In transfer cases, patients often arrive with vast documentation – sometimes hundreds of pages long. ChatEHR offers a rapid summarisation feature to distil these into concise, relevant overviews. Importantly, users can also ask follow-up questions for greater context.

Moving Beyond Queries: Automating Evaluative Tasks

The development team is expanding ChatEHR’s functionality to include “automations” – algorithmically-driven evaluations based on a patient’s clinical record.

For example, one automation helps determine whether a patient is eligible for transfer to the Sequoia Hospital patient care unit, a Stanford Medicine-affiliated facility with additional room capacity.

“That automated evaluation saves us the administrative burden of sifting through patient information and helps us quickly determine if a patient can be transferred, opening access to care here at Stanford Hospital,” Dr Shah explained.

Other automations under development aim to assist with hospice eligibility assessments and post-surgical follow-up recommendations.
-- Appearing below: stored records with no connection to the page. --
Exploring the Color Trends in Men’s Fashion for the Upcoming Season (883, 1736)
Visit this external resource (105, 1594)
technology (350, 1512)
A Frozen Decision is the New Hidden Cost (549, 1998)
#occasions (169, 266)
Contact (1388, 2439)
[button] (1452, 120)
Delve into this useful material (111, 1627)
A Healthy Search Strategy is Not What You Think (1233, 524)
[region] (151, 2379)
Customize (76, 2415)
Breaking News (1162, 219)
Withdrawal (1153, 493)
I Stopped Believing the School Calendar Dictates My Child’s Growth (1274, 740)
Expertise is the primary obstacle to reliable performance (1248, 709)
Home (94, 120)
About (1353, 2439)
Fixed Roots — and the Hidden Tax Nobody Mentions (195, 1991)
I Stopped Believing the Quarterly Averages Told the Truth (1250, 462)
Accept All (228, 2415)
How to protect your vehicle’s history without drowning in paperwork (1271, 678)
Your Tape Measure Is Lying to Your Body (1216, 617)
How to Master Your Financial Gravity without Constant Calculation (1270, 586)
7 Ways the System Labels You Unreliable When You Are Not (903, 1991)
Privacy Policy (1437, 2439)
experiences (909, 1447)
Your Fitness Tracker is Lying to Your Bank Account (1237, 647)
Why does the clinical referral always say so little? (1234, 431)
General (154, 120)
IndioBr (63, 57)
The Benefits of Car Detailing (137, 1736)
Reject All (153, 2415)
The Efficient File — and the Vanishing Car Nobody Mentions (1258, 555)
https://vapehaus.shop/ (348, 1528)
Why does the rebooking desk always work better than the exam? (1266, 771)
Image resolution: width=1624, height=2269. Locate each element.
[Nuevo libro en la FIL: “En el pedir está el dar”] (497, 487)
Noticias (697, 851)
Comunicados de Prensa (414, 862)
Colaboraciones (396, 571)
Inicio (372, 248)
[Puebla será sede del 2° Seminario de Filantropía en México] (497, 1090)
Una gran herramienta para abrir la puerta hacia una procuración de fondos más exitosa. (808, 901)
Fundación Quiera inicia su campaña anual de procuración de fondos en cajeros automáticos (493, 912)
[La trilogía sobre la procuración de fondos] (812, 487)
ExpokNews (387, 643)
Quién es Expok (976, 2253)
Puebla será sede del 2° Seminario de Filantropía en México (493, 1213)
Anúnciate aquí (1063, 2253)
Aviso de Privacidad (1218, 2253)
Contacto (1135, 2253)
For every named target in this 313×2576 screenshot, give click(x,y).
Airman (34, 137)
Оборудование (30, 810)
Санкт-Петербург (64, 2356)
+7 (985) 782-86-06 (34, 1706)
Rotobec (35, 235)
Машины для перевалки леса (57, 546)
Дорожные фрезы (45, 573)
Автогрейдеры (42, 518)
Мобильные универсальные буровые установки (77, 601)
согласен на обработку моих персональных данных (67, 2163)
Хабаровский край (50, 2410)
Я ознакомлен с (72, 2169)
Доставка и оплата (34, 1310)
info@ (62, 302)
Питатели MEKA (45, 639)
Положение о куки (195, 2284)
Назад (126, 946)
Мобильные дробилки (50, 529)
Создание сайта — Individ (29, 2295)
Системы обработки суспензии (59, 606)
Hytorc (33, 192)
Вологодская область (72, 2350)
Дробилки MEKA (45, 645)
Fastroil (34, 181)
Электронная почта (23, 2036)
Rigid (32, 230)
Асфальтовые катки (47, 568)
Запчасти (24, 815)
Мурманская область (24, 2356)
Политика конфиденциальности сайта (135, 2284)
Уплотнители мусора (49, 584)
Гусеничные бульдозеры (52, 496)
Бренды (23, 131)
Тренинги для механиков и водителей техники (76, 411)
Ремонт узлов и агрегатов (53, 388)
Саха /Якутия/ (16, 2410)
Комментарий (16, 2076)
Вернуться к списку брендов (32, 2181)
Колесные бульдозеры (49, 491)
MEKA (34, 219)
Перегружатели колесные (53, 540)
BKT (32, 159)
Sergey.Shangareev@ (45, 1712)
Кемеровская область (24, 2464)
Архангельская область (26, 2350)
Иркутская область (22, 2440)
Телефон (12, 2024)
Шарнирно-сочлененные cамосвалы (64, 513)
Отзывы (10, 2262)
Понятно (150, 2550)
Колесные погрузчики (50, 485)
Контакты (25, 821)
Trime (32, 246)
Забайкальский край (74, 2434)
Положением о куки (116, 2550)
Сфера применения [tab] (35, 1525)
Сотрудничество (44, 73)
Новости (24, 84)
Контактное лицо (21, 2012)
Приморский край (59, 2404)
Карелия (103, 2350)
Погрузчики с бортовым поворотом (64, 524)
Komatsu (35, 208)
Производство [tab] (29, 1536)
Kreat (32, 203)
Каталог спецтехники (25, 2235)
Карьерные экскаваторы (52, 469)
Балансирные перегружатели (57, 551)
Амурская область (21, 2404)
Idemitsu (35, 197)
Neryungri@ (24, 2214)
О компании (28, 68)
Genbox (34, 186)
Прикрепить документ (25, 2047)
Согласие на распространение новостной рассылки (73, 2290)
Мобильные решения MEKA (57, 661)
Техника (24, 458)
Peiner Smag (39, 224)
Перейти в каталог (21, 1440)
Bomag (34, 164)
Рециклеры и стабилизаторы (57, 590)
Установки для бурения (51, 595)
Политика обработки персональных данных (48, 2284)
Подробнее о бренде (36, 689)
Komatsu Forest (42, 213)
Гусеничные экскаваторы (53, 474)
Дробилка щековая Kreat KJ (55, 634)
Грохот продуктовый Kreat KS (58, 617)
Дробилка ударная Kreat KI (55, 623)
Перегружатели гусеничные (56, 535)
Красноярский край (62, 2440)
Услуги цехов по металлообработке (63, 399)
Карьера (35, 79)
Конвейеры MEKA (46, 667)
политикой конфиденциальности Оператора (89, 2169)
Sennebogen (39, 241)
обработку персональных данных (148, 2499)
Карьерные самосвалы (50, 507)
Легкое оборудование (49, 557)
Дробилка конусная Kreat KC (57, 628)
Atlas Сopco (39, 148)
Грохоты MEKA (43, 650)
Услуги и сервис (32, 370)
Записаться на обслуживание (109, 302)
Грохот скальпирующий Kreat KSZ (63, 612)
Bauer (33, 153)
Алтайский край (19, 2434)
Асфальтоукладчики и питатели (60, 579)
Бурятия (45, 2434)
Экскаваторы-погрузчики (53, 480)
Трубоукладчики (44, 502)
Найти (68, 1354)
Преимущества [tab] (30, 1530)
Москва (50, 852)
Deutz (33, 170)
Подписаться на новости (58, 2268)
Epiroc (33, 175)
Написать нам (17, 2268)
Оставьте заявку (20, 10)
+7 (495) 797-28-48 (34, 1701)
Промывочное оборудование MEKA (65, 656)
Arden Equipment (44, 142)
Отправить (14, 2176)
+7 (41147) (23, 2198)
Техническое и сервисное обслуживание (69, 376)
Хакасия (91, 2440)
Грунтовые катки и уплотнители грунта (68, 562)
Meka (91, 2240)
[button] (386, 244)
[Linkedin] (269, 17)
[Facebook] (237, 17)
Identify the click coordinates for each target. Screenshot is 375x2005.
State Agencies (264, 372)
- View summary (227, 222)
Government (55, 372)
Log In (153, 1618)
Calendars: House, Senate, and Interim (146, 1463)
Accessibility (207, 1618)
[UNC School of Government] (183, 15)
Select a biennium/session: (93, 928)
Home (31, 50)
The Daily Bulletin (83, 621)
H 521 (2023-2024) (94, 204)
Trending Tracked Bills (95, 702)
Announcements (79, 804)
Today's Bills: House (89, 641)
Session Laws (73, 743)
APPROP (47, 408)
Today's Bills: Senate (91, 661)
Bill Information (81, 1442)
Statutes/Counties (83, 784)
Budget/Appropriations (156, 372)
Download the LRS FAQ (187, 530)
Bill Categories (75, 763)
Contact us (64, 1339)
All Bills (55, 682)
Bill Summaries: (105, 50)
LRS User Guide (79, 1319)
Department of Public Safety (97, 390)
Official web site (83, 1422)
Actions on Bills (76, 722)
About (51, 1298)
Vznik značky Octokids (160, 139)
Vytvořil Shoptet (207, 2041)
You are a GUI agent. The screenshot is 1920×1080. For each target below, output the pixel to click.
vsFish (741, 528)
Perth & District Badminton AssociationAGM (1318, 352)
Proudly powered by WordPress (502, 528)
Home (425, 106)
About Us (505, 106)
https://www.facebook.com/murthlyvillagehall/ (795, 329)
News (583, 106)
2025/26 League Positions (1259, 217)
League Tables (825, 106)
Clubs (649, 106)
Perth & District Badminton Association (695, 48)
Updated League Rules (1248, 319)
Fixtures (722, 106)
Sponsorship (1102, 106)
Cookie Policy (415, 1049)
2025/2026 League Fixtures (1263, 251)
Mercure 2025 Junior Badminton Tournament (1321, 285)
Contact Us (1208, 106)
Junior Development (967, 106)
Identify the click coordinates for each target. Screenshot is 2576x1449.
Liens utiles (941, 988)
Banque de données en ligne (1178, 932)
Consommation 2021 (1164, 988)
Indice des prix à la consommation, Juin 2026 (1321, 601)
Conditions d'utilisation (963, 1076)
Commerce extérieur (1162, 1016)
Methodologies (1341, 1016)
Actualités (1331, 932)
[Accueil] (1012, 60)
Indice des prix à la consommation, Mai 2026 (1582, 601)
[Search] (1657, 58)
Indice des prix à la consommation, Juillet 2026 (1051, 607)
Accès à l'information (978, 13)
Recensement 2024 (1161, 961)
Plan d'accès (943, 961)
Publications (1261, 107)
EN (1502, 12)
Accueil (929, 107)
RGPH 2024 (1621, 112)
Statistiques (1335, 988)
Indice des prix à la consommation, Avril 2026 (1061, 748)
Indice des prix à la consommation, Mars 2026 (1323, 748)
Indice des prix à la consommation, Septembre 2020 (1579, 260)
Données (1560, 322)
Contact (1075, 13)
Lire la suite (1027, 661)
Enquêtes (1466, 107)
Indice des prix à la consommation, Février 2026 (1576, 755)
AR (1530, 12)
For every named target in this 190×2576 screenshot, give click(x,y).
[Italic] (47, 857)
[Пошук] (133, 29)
Evaluating and Expanding ChatEHR

Stanford researchers are using MedHELM, an open-source framework for real-world medical AI evaluation, to systematically assess the accuracy and effectiveness of ChatEHR. Among upcoming features are citation tools, which will allow clinicians to see exactly where within a patient’s record specific pieces of information originate.

“We’re rolling this out in accordance with our responsible AI guidelines,” said Dr Shah.

“Not only ensuring accuracy and performance, but making sure we have the educational resources and technical support available to make ChatEHR usable and useful to our workforce.”

The eventual goal is to make ChatEHR available to all clinicians at Stanford who interact with patient charts, improving the speed, clarity, and usability of electronic medical records across the board.

The development of ChatEHR has been supported by Stanford’s Department of Medicine and the Center for Biomedical Informatics Research, reflecting a broader institutional commitment to integrating trustworthy AI into frontline care.